Beginning at the line that mentions "Click the 'the", retype the rest of the records below exactly. Pictures are not part of the copy.

(Material provided)

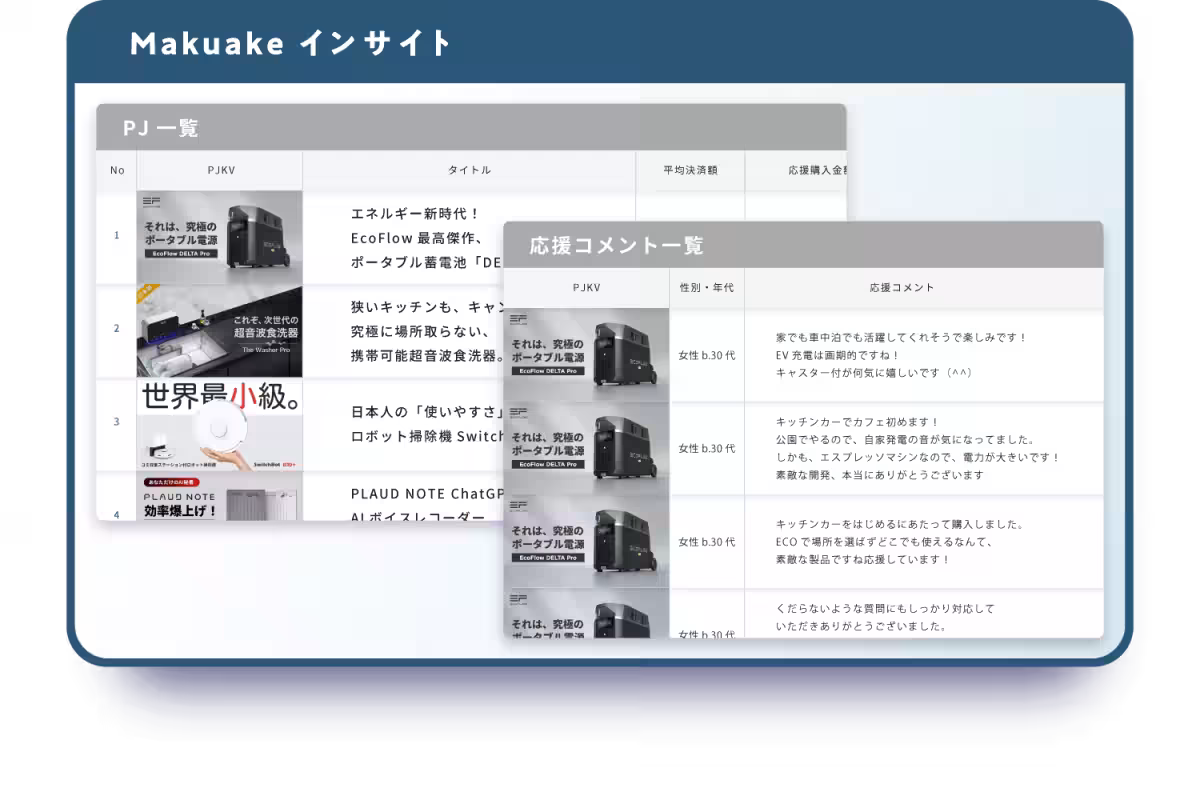Switch to the PJ 一覧 panel
Screen dimensions: 1200x800
click(160, 128)
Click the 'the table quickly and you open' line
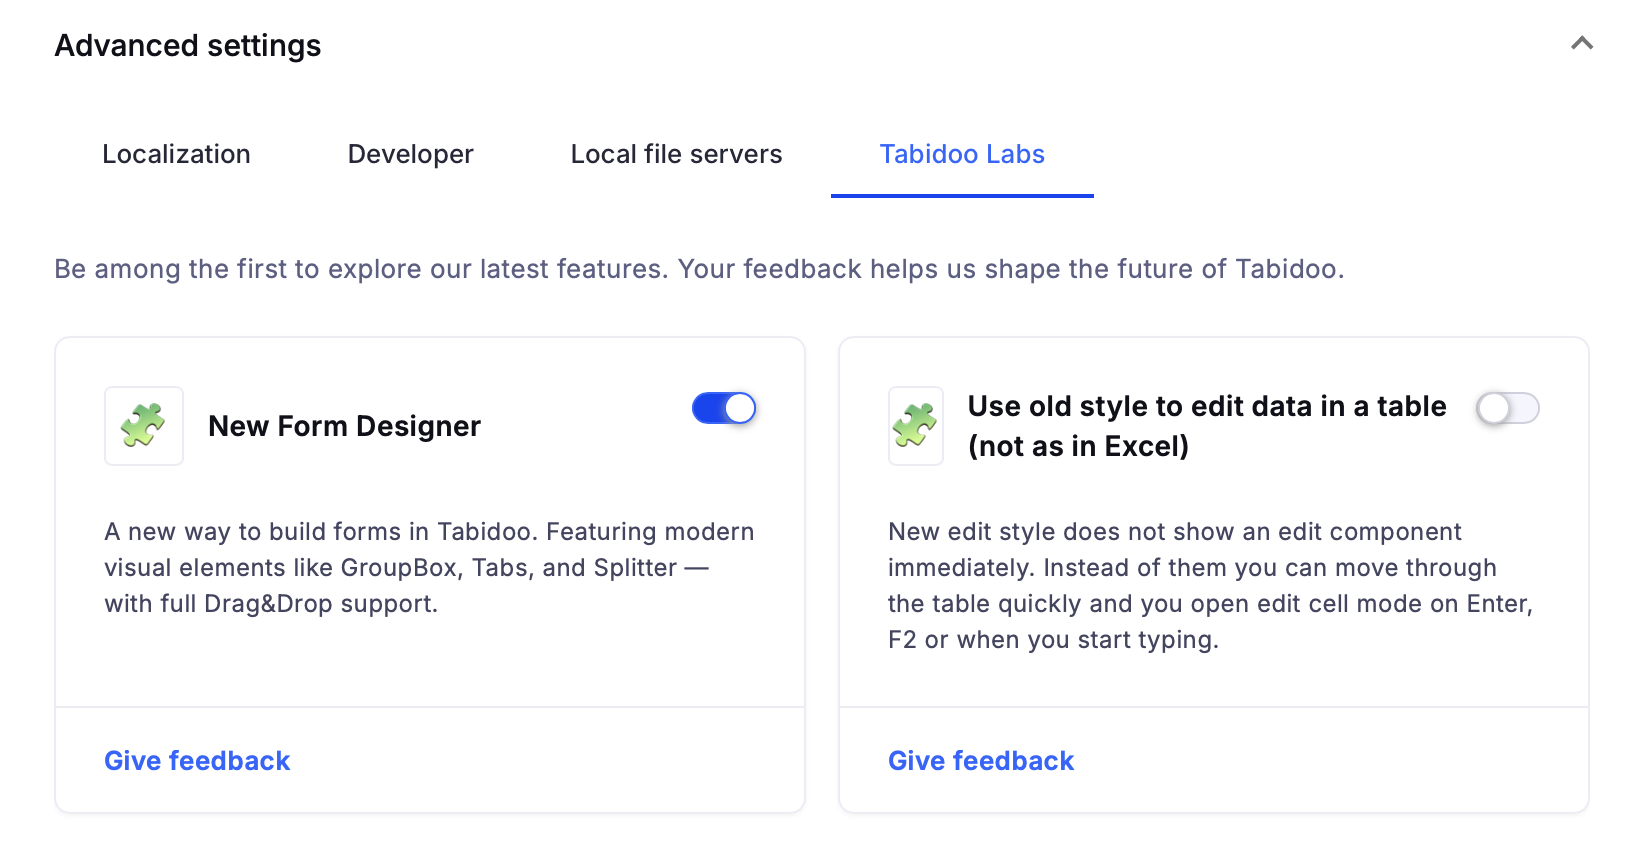Screen dimensions: 1630x850 pyautogui.click(x=1210, y=604)
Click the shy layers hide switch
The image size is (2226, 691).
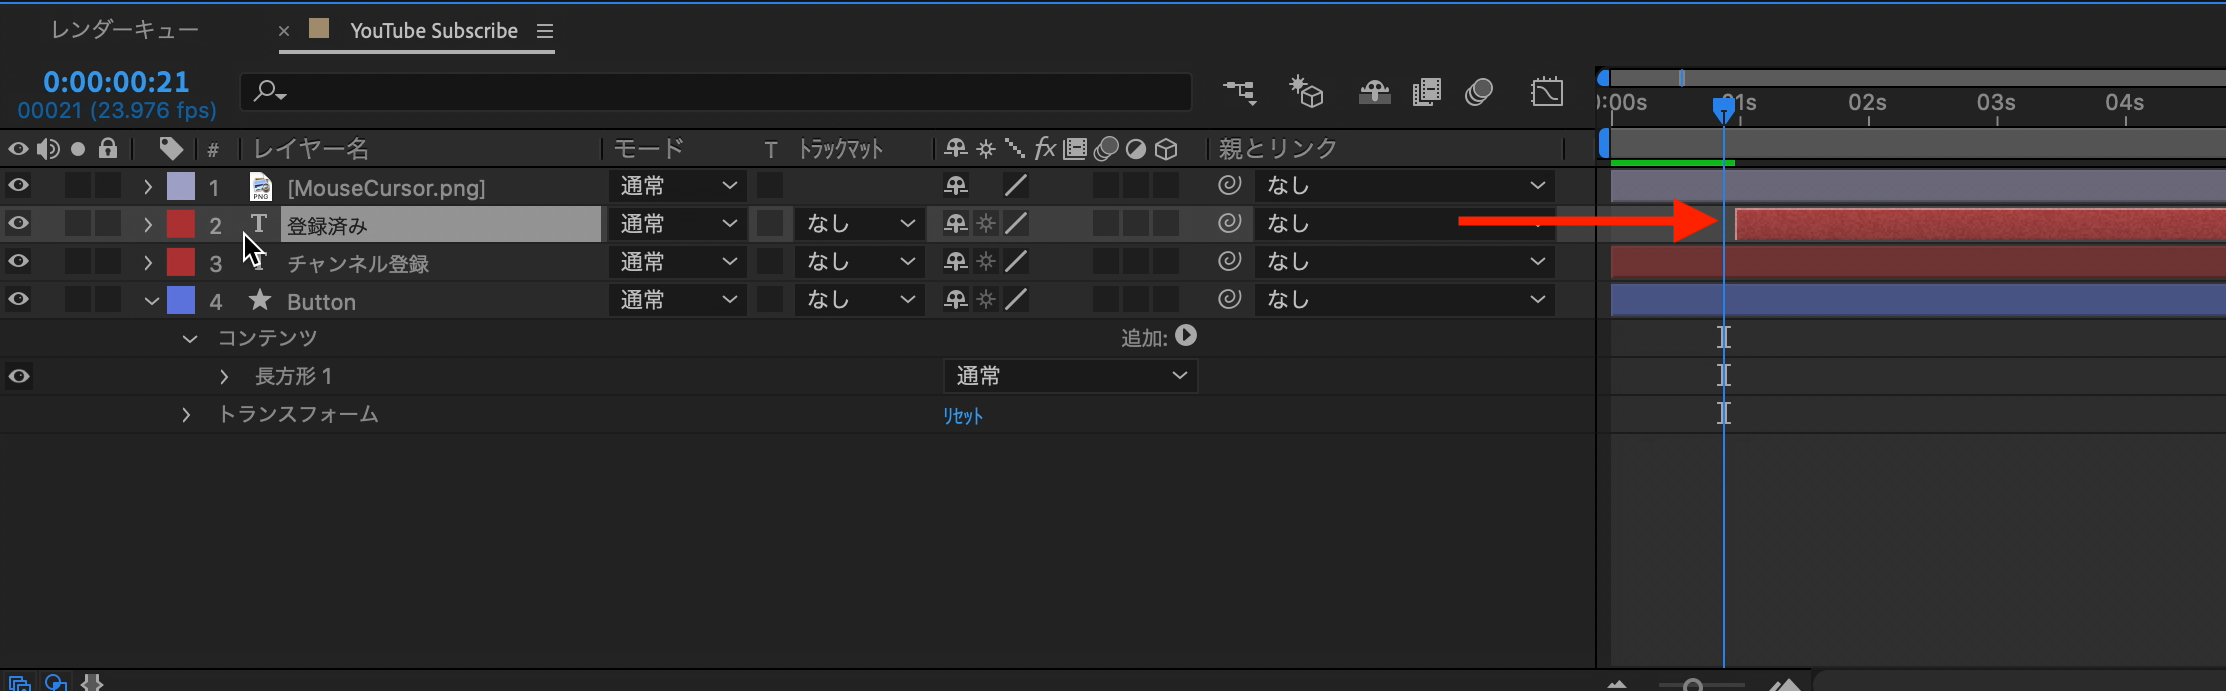click(1374, 93)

(End Material provided)

◆ **Response**:
Click the 'the table quickly and you open' line
Screen dimensions: 1630x850 pyautogui.click(x=1210, y=604)
Click the shy layers hide switch
The image size is (2226, 691).
click(1374, 93)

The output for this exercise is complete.